Top of INFORMATION
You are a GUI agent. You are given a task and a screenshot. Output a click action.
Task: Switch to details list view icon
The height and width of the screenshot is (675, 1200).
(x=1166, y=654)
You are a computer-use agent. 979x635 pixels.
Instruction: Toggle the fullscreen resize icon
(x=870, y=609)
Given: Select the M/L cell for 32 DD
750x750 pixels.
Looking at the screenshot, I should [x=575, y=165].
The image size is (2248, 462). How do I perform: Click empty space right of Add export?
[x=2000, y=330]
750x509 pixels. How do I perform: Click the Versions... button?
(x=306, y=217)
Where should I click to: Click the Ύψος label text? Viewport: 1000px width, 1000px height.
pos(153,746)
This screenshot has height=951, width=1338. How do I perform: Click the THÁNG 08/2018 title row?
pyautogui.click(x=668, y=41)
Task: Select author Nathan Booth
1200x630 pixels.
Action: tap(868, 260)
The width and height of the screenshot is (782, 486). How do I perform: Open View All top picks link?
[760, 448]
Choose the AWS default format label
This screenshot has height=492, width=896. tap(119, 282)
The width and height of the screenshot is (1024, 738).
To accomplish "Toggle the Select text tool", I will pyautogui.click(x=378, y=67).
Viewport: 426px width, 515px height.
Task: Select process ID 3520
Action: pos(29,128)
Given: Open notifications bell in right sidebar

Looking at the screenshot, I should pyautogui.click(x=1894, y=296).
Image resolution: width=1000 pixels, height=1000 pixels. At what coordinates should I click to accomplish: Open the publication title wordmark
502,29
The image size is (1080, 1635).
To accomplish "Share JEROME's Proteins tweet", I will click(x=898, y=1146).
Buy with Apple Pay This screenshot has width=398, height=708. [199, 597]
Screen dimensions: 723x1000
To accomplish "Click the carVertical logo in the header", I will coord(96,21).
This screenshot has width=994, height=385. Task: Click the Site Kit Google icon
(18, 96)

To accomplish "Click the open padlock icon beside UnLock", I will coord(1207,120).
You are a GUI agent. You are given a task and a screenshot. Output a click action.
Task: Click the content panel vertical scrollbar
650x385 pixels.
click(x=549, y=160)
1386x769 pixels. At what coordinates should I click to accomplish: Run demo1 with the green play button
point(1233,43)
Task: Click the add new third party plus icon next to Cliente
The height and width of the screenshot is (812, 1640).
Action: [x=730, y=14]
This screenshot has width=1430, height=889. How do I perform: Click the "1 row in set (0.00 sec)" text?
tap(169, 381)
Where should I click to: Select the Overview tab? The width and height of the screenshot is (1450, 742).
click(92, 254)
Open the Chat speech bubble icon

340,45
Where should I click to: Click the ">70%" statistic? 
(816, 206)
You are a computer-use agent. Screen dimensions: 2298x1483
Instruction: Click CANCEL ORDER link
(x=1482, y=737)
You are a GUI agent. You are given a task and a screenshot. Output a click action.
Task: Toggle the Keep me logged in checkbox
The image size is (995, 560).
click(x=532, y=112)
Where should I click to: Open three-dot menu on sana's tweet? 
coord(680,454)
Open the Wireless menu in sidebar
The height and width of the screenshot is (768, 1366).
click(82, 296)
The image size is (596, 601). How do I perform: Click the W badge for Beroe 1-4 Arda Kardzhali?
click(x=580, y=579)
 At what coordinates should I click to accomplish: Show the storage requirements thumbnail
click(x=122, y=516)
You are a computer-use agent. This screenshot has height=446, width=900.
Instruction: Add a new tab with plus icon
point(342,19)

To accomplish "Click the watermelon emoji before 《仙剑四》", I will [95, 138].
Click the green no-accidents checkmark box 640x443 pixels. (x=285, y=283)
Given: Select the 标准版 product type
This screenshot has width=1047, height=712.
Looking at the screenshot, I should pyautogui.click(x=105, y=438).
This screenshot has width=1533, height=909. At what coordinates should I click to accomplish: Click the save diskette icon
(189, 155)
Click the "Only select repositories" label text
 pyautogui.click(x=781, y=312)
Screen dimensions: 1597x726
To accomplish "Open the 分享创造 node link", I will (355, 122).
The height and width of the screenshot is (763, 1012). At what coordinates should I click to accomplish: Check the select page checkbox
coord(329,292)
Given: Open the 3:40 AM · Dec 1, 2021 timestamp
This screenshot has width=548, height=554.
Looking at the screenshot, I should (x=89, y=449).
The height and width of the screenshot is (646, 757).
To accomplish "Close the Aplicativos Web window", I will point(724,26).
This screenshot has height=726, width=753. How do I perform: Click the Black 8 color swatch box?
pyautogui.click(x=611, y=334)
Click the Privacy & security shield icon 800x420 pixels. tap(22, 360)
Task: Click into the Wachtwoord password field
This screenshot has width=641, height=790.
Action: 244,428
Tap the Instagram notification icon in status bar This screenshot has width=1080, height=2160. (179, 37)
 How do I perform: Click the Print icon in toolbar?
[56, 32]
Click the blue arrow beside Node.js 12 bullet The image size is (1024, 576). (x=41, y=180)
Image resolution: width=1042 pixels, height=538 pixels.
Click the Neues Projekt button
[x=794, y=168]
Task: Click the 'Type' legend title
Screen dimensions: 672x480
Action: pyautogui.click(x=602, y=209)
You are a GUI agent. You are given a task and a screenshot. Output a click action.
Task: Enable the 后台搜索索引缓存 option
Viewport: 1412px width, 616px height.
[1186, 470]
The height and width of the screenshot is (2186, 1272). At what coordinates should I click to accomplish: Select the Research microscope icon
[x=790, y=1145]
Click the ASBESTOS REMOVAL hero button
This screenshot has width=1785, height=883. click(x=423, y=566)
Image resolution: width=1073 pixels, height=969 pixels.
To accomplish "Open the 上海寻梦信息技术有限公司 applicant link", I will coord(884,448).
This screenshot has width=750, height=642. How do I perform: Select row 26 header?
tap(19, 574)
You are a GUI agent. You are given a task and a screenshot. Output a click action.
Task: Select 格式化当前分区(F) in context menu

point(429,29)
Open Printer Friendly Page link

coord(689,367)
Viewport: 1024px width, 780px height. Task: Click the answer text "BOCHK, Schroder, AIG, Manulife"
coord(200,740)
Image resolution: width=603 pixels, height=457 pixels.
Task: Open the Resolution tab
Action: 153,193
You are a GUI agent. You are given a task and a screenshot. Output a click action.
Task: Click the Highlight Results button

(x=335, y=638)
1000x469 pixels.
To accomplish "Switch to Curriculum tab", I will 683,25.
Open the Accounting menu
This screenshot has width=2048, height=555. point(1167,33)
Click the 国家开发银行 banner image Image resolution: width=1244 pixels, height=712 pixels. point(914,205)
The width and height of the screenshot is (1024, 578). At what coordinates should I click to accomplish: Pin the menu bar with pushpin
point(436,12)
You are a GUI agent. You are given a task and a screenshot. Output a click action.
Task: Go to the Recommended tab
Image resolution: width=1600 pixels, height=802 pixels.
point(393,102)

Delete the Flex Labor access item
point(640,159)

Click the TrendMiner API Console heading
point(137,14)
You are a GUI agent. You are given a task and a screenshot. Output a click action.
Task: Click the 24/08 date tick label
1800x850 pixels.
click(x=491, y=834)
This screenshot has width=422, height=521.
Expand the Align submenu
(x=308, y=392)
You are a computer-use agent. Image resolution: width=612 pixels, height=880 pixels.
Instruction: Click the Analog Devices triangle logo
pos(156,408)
Bottom of INFORMATION
__WHAT THE TASK ASKS__:
Return all lines in the data that include the word "beside".

__RESPONSE__:
To accomplish "Click the open padlock icon beside UnLock", I will coord(1207,120).
Click the blue arrow beside Node.js 12 bullet The image size is (1024, 576). (x=41, y=180)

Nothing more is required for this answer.